«Così con il karate ho aiutato Andrea a rialzarsi in piedi dopo l’incidente»

Il maestro Giorgio Barchesi con Andrea

Reggiolo, la chiave di volta le sedute con il maestro Giorgio Barchiesi per il 19enne che è entrato in coma finendo in carrozzina

REGGIOLO. Andrea abita a Novi di Modena e ha 19 anni, lavora, ha la fidanzata, gioca a basket. Un giorno esce di casa alle 8 del mattino e viene travolto mentre è in sella al suo scooter. Sei mesi di coma, un anno e mezzo di fisioterapia a Montecatone.Quando torna a casa è su una sedia a rotelle. Andrea viene preso per mano dal maestro Giorgio Barchiesi di “Diversamente Karate”, che a Villanova di Reggiolo organizza corsi per disabili: ha 36 anni d’esperienza, si è formato all’Accademia nazionale di karate e arti marziali Makoto. Giorgio aiuta Andrea a riconquistare la bellezza di quei piccoli grandi gesti che non sono affatto scontati.

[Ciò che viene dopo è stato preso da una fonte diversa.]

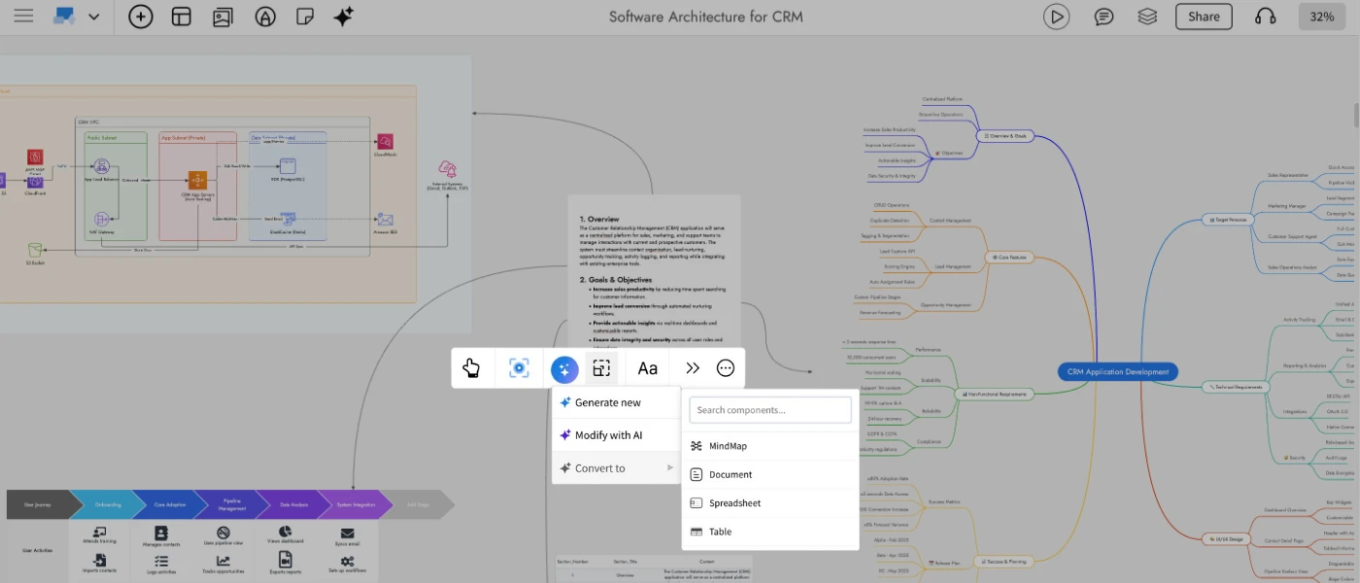Select the hand pointer tool on floating toolbar
This screenshot has height=583, width=1360.
473,368
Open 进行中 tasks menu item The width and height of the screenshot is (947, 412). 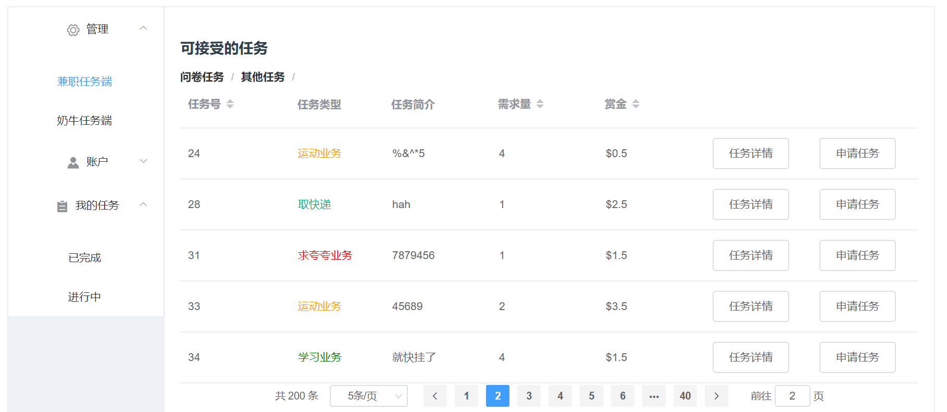pyautogui.click(x=84, y=297)
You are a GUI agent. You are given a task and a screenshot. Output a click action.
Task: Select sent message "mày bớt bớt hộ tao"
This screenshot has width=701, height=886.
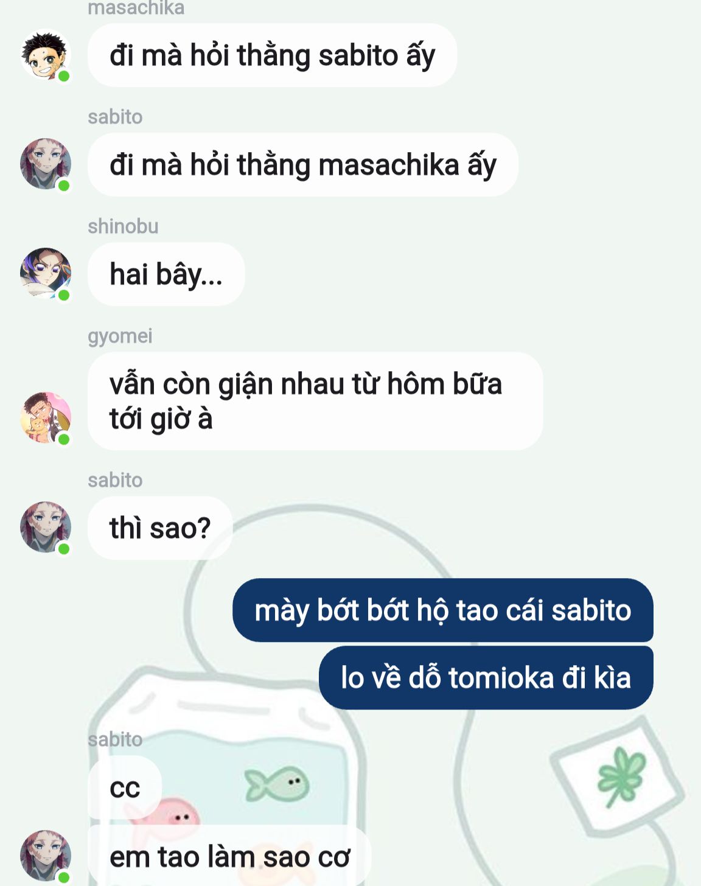pyautogui.click(x=443, y=610)
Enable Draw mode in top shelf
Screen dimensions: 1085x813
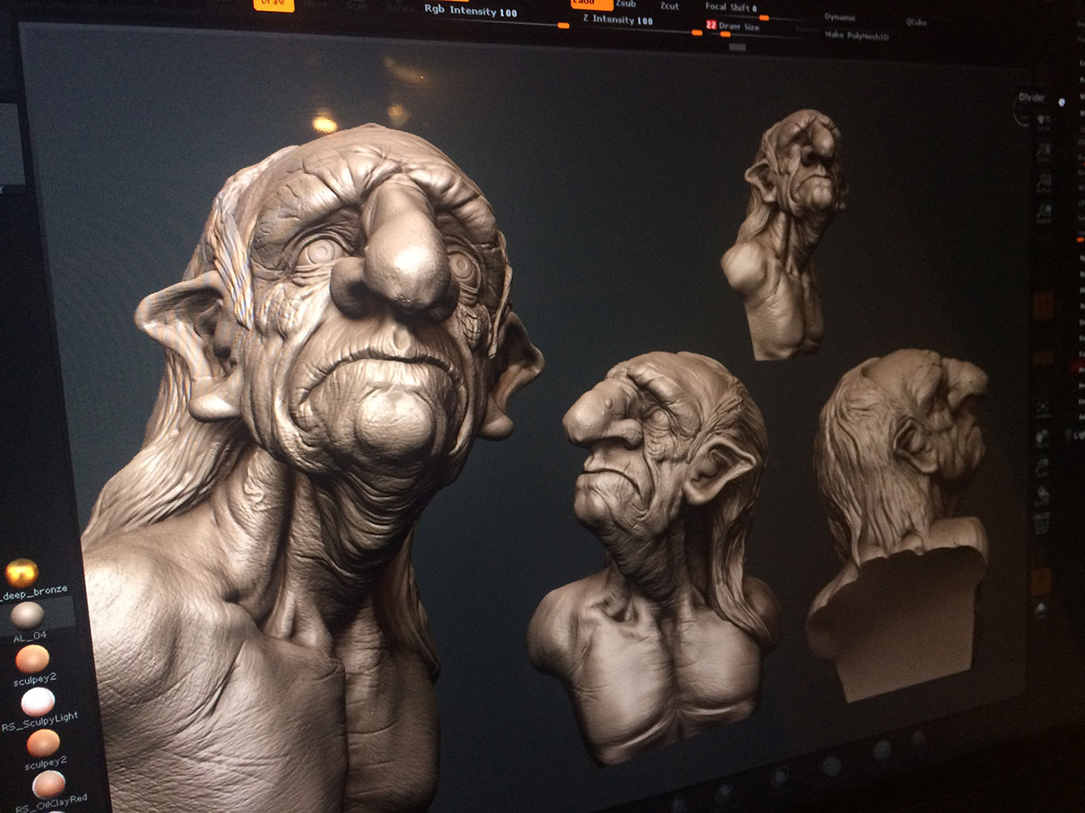pos(273,3)
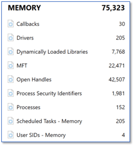Select the Open Handles entry
The image size is (134, 146).
pos(34,80)
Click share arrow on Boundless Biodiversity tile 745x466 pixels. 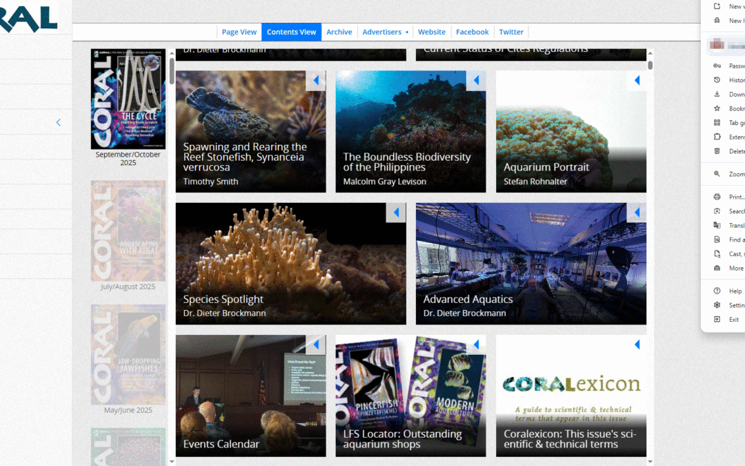[476, 81]
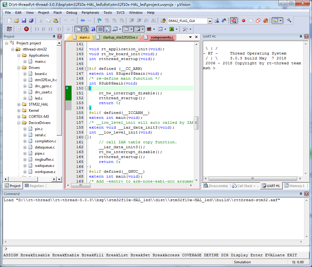This screenshot has width=312, height=267.
Task: Open the Call Stack panel tab
Action: click(245, 186)
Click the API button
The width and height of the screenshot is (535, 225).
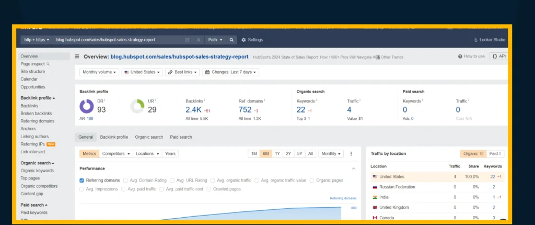pyautogui.click(x=498, y=57)
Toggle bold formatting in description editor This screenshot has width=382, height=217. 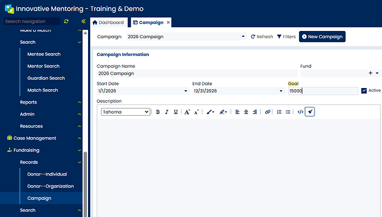[158, 112]
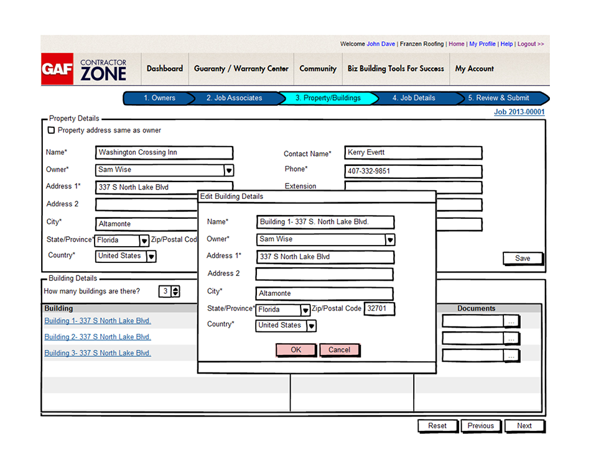
Task: Expand State/Province dropdown in Edit Building dialog
Action: 305,310
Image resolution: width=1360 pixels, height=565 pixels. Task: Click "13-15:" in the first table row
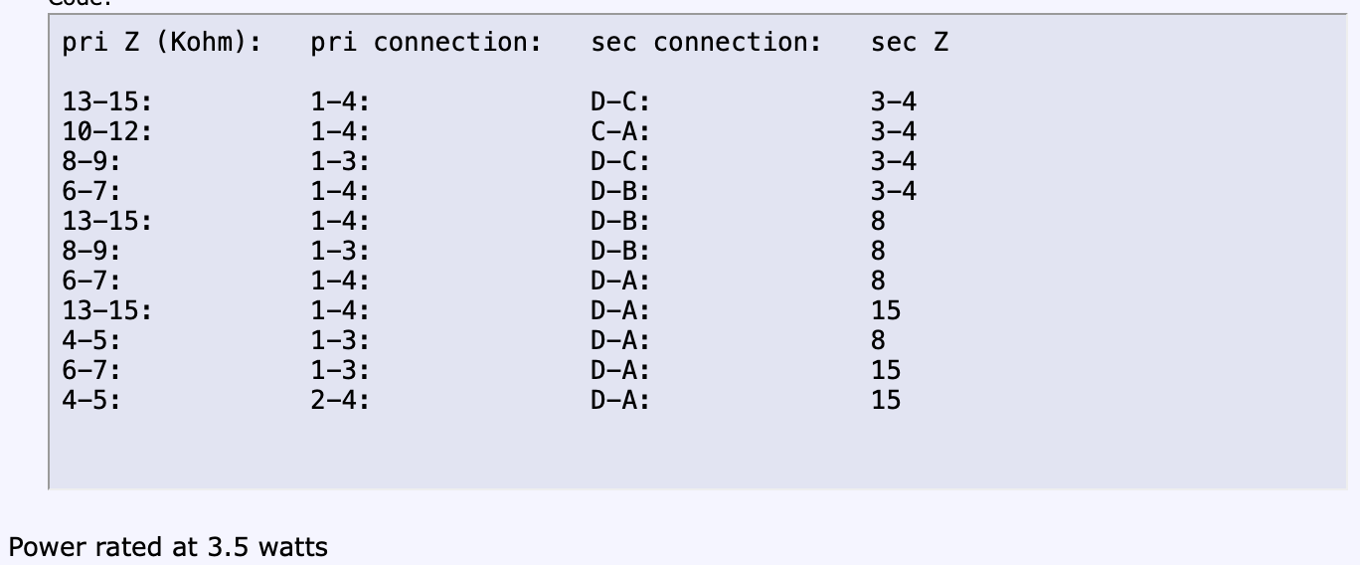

LA TESTIMONIANZA. «Quando l’ho conosciuto, Andrea avevo lo sguardo inchiodato – ricorda Giorgio – Uno sguardo che non aveva nessun risveglio. Dopo 20 minuti, Andrea ha chiamato suo padre per andare via. Io sono riuscito a riagganciarlo in seguito, invitandolo a una premiazione di torte e, tra un paio di bicchieri di vino; lui ha capito che forse potevo aiutarlo a tagliare dei traguardi importanti. Io, di lui, avevo compreso che poteva migliorare molto».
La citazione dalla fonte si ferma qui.